Julia Grinnell Storrow Cruger (pseudonym: Julien Gordon; July 19, 1848 – July 12, 1920) was an American novelist. Because many of her books examined the American social world, she was known as the Edith Wharton of her day.

==Family==
Julia Grinnell Storrow was born in Paris, France, in 1848. She was the daughter of Thomas Wentworth Storrow Jr. (1805–1861) of Boston and Sarah Sanders ( Paris) Storrow (1813–1885). Her elder sister, Katherine Paris Storrow, was the wife of banker Francis McNiel Bacon.

Her paternal grandparents were Thomas Wentworth Storrow and Sarah Phipps ( Brown) Storrow. His maternal grandparents were attorney John Daniel Paris and Catherine ( Irving) Paris, sister to Washington Irving (making Julia a grandniece of Washington Iriving).

==Career==
In 1892, Cruger and her husband were included in Ward McAllister's "Four Hundred", purported to be an index of New York's best families, published in The New York Times. Conveniently, 400 was the number of people that could fit into Mrs. Astor's ballroom.

Her first book was A Diplomat's Diary (1890); it and the next three novels all appeared first in serial form. Many of her novels closely examined the social world of New York and Washington, D.C., and she was known as the Edith Wharton of her day.

==Personal life==
On April 21, 1868, she married Col. Stephen Van Rensselaer Cruger in Trinity Chapel in New York City. A Civil War veteran, he was a grandson of Stephen Van Rensselaer. Following her husband's death in 1898, Julia inherited his fortune, leaving her independently well off.

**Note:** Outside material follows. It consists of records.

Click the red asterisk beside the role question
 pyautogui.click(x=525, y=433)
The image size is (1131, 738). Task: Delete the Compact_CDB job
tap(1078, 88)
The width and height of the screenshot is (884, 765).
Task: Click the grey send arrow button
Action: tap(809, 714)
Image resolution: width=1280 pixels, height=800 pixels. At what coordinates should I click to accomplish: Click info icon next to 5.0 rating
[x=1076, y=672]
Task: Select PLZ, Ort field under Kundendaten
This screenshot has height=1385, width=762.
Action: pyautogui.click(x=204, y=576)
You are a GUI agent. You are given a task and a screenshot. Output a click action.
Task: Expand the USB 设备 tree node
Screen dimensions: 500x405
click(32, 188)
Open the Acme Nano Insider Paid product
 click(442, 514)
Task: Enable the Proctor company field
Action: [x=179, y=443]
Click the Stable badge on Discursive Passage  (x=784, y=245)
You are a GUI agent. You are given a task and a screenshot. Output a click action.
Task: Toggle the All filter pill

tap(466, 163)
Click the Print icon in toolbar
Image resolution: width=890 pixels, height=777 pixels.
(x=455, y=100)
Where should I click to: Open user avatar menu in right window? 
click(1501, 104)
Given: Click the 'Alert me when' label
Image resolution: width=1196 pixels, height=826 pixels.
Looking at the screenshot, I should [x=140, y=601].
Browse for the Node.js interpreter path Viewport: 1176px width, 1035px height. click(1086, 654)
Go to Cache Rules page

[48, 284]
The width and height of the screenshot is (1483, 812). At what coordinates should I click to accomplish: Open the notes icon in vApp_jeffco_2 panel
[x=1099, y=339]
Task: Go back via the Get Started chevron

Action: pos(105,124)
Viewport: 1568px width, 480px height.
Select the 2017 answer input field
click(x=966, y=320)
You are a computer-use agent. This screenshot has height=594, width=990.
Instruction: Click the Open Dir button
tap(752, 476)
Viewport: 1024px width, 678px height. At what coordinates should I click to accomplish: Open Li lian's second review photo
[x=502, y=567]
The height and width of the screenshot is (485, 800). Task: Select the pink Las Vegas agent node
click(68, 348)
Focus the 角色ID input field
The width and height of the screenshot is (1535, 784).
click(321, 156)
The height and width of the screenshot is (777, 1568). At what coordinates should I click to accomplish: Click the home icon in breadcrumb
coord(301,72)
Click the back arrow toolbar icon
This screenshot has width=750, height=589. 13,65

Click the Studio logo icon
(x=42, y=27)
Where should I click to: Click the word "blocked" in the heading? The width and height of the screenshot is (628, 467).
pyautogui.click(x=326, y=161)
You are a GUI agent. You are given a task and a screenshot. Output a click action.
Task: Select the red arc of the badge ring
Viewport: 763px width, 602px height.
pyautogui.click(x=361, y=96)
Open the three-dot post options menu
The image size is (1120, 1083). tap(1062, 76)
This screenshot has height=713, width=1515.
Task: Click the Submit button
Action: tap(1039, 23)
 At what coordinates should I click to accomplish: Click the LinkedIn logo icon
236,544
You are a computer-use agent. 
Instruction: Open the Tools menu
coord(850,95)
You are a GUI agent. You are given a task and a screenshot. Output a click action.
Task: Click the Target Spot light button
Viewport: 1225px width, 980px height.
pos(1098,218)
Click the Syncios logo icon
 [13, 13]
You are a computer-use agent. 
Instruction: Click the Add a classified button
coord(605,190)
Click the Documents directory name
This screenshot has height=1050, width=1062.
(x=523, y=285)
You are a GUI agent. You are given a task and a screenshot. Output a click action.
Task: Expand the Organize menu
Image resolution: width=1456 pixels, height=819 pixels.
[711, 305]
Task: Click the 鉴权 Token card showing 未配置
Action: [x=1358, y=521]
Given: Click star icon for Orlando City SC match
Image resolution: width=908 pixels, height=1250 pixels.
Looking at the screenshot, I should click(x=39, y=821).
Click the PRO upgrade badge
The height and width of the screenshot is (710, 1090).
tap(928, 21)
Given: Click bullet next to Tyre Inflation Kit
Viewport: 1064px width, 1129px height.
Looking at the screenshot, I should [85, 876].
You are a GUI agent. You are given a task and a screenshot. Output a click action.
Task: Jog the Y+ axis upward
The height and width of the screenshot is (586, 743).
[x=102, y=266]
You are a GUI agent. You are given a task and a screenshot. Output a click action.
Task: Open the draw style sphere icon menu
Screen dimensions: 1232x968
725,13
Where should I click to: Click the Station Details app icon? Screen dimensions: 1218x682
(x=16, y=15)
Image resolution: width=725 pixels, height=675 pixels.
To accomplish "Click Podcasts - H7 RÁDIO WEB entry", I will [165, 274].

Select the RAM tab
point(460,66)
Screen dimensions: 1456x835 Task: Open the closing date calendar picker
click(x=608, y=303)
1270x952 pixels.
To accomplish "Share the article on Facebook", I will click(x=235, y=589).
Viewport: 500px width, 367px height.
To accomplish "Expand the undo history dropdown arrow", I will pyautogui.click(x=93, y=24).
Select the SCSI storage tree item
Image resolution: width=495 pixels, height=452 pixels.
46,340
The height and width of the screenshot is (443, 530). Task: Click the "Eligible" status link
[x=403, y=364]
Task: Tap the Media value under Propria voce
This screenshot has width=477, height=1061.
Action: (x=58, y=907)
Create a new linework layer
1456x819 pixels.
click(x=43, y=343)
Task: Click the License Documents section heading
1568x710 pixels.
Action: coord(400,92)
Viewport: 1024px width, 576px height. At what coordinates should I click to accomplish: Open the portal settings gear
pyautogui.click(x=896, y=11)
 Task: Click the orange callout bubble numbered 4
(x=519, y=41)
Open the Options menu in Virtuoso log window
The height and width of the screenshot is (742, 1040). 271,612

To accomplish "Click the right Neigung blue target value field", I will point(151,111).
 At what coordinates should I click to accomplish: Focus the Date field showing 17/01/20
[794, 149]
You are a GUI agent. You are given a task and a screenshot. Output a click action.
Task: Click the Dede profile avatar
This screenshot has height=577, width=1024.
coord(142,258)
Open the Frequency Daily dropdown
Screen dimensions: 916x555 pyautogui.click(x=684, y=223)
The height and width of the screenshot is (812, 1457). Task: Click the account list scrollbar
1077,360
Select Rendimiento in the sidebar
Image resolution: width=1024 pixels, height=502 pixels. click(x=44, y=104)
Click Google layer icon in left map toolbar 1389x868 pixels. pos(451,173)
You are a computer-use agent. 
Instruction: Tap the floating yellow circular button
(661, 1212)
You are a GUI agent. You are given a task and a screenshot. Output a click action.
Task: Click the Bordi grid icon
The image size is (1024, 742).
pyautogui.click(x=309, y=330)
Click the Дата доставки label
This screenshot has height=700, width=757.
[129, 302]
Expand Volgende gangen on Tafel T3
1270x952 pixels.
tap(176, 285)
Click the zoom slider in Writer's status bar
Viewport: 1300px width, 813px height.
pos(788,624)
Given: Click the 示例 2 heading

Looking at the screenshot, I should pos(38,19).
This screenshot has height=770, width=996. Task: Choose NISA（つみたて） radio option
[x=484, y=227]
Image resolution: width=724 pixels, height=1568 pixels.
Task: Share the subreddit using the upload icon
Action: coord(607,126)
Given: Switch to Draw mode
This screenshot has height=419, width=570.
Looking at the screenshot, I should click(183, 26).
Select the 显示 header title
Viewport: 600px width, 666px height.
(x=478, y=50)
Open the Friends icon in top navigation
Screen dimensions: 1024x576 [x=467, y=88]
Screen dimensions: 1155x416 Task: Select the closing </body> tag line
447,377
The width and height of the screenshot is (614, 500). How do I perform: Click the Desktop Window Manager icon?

On May 11, 1908, she married broker Wade Chance of Canton, Ohio, and London, who was fifteen years her junior, at her home in Washington, D.C. The couple, however, separated after a year, and were divorced in 1916. (Note: In 1915, her estranged husband Wade Chance, by then of New York, Newport, Pasadena, and London was said to be a friend of the Earl Kitchener.) Cruger, who spoke French fluently, then moved to Paris for several years living at 5 Rue du Général-Lambert and Avenue de Suffren, returning to New York not long before her death. As both of her daughters from her first marriage died young, her estate was inherited by her nephew, Wentworth Cruger Bacon.

==Selected works==
- A Diplomat's Diary (1890)
- Vampires: Mademoiselle Réséda (1891)
- A Successful Man (1891)
- A Puritan Pagan (1891)
- Marionettes (1892)
- His Letters (1892)
- Poppaea (1895)
- A Wedding and Other Stories (1896)
- Eat Not Thy Heart (1897)
- Mrs. Clyde: The Story of a Social Career (1901)
- The Wage of Character: A Social Study (1901)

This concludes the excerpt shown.